Web (internet) – Prendete un politico, uno qualsiasi fra quelli che solitamente non riescono nemmeno ad ordinare un caffè al bar senza venire attorniati da una selva di microfoni e registratori di radio e tv. Fategli qualsiasi domanda che abbia al suo interno la parola Internet. Scandite bene, mi raccomando: I-n-t-e-r-n-e-t-.
Vedrete che gli si illuminerà il volto come ad un alunno delle elementari al quale la maestra ha posto una domanda di cui conosce la risposta, e partirà in quarta. Per spiegarvi che per il suo partito (tranquilli, è lo stesso per tutti i partiti) Internet è fondamentale…, che sono necessari stanziamenti…, che la new economy…., che l’Italia deve al più presto colmare il divario…, che però mi raccomando c’è bisogno di sicurezza…..etc etc. Finita la ripetizione (certi politici sembra recitino la poesia, la ripetono davanti a chiunque) se ne andranno soddisfatti.
Sembrerebbe anche valere l’assioma per cui più il politico è vicino al fulcro del problema (e quindi abbia titolo per parlarne) più abbia la tendenza a spararle grosse. Il Ministro dell’Industria Enrico Letta per esempio, a proposito della “new economy”, giusto in questi giorni ha affermato che si tratta di “un tema talmente centrale da aver rivoluzionato una agenda di governo per farlo diventare la priorità delle priorità”.
Nel guazzabuglio di parole come queste, pronunciate dal Ministro in occasione di un recente intervento alla Camera dei Deputati, si mescolano allegramente riferimenti alla necessità di liberalizzazione e di decentramento a proposte demenziali (e di segno diametralmente opposto) come quella dei “portali di Stato”.
C’è di che rabbrividire. Dopo anni di parole senza seguito spese dal governo a riguardo della vigorosa imminente azione in materia di nuove tecnologie, parole seguite con regolarità svizzera dal nulla assoluto, siamo ora passati alle “sciocchezze” in libertà.
Se capiamo bene, lo Stato fornirebbe uno spazio gratuito per il commercio elettronico alle medie e piccole imprese che potranno così sbarcare in rete sfuttando le risorse già presenti (sarebbe divertente che Letta dicesse anche quali siano): la via italiana alla new economy passerebbe quindi attraverso il solito viottolo polveroso del controllo dell’apparato statale?
Possibile che i nostri politici non riescano a concepire nulla che non li lasci al centro del ponte di comando? I Postmaster e i Webmaster verranno così assunti tramite pubblico concorso e il rituale tutto italiano degli esami nei palasport si estenderà finalmente anche alle discipline informatiche. Non ne vediamo l’ora.

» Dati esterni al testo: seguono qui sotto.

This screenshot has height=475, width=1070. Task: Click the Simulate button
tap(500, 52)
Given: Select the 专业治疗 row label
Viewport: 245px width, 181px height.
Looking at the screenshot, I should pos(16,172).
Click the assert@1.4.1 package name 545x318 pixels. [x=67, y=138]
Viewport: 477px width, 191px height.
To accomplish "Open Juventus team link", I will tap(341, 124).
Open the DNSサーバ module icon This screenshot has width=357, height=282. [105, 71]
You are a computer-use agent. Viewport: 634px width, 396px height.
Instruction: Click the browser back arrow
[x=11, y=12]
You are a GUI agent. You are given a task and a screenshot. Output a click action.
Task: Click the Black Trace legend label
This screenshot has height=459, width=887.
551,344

Mi chiedo perché mai le parole non abbiano un valore. Con quale coraggio riascoltiamo oggi per la centesima volta il sottosegretario alle Comunicazioni Vita mentre convinto afferma che “c’è un ritardo antico che va colmato con una grande politica delle comunicazioni”?
Io non so davvero se ci sia in Italia qualcuno che crede ancora a queste promesse, né ho mai sentito di governi-balia che spingano amorevolmente le imprese private verso le transazioni online su proprie strutture: quello che so è che esiste una ampia fascia di persone fra i nostri responsabili delle cose della rete, per i quali il silenzio sarebbe premessa indispensabile a qualsiasi azione politica decidano di intraprendere. Oppure stabiliamo che le parole non significano nulla e facciamo a gara a chi la spara più grossa.